他言無用の制約も「サラ様の為なら」と受け入れてくれた。
昨日の件で、話をしたせいかミランシャの事はすんなりと受け入れていた。その為人は信頼できると判断したからだ。
それに、彼女の見せた護身術も捨てたものではない。
「そうですね。そういうことにしておくのです」
「そういうことにしておいてくれ、対外的に!」
「…了解したのです」
そこまで言ってから、ようやくサラの表情が和らぐ。
「サラ様、やっぱりサラ様は笑顔が一番ですよ」
ミランシャがそう言って笑った。
つられてサラも恥ずかしそうに笑う。
「ようやくいつもの感じになったかな」
ルカリオが言い、三人が頷いた。
「それでは、改めて自己紹介をしよう。僕の名はルカリオ。先日崩壊した城にいた紅の竜だ」
ルカリオの言葉に、ミランシャは驚きの表情を見せる。ミランシャは事件のあらましをかいつまでではあったが聞いていた。しかし、ルカリオが竜ということまでは聞いていなかったのだ。
「本当に竜なの?」
「ああ、本当ですよ」
そういって、ルカリオは右腕を差し出す。右腕はミランシャの見ている前で鱗の生えた鋭い爪のある竜の前足に変わった。

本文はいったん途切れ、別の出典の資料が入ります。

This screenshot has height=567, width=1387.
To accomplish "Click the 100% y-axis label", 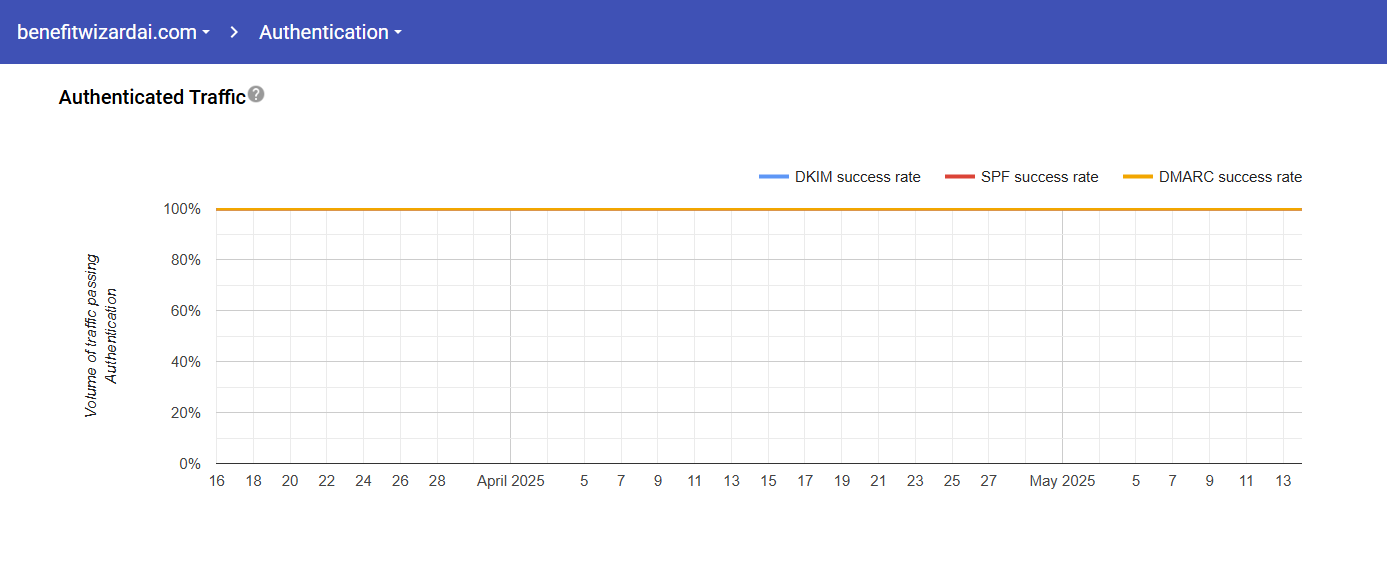I will (182, 209).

「私たち三人は、結魂の儀によって結ばれているのです」
なぜか「結ばれている」を強調してサラが言う。
「難しい話はそのへんまで、とにかく魔法の力によって僕はサラと望に命を救われたんです」
ルカリオは感謝のまなざしで、望を見た。
「そう、城の主が死に、儀の呪縛を解かれた僕は同時に魂を失うことになってしまいました・・・」
崩壊する城、その中で魂を失いこの世から消滅する運命の紅の竜。
それを救ったのはサラと望だった。
「二人には本当に感謝しています。二人がいなければ・・・僕は千年と生きられなかった
だでしょう」
ルカリオの言葉にサラと望は硬直する。
「・・・・・え?」
千年・・と、絶句した隣でサラが呟く。
ルカリオは二人にうんと頷く。
「ああ、魂を失った僕は、もう魔力だけでは千年しか生き永らえることができませんでした・・・それをあなたたちが救ってくれたんです!」
竜族は、神にも近い存在とされる。寿命は計り知れず、世界の開闢以降生き続けている竜もいると聞く。

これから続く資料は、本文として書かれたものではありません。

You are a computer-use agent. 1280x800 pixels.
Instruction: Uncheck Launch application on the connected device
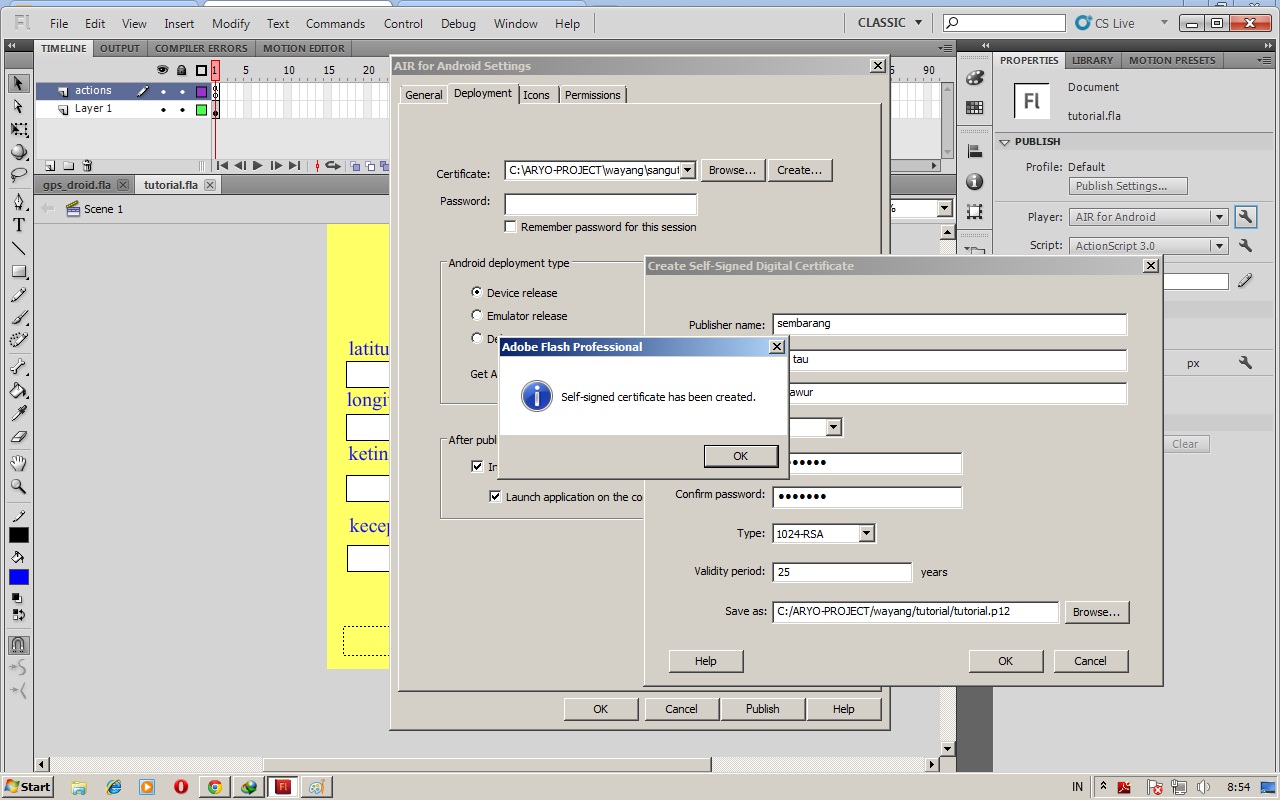pyautogui.click(x=495, y=496)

だが、実際にこうして聞くとそのスケールのでかさに改めて驚かされた・・・が、
「せ、千年って・・・それだけ生きれば十分じゃないのか!」
望が叫んだ。
「そうなのです、あの時すぐにでも消えてしまいそうなこと言ってなかったですか!」
サラも叫ぶ。
二人の言葉にルカリオは笑顔だ。
「・・・僕たち竜族にとっては、千年という時間は一瞬に等しいのです」
竜族にとっては一瞬でも、人間にとっては何十世代分の人生だ。時間の尺度が全く違う。
そのことを考えながら、サラはあることに気づいた。
「でも、もしそうならなぜあの時、あなたは動かなかったのです?」
崩壊する城の中で、ルカリオは動こうといなかった。それは、城と共に運命を共にしようとするつもりだったのか。
「そうです・・・あの時は、本当にそのまま城と共に沈む覚悟でした」
魂のつながりも失い、守っていたはずの王すら失った。もう何もかもがどうでもよくなっていた。
その時に望は言ったのだ「友になれ」と。
それは、ルカリオの心に一筋の光を射すものだった。
「望の一言に…僕は救われました。本当ですよ」
そういわれると望はまんざらでもない表情だった。
「それに、僕と結魂することは、そうそう悪いことばかりではないですよ」
「それは・・本当なのですか?」
「それじゃ、実践してみますか?」
ルカリオは唐突に「見せたいものがある」と望とサラを広場中央へと連れ出した。
何事かと思った二人だが、その二人に向かってルカリオは「炎の魔法を空に放ってくれ」と言ってきた。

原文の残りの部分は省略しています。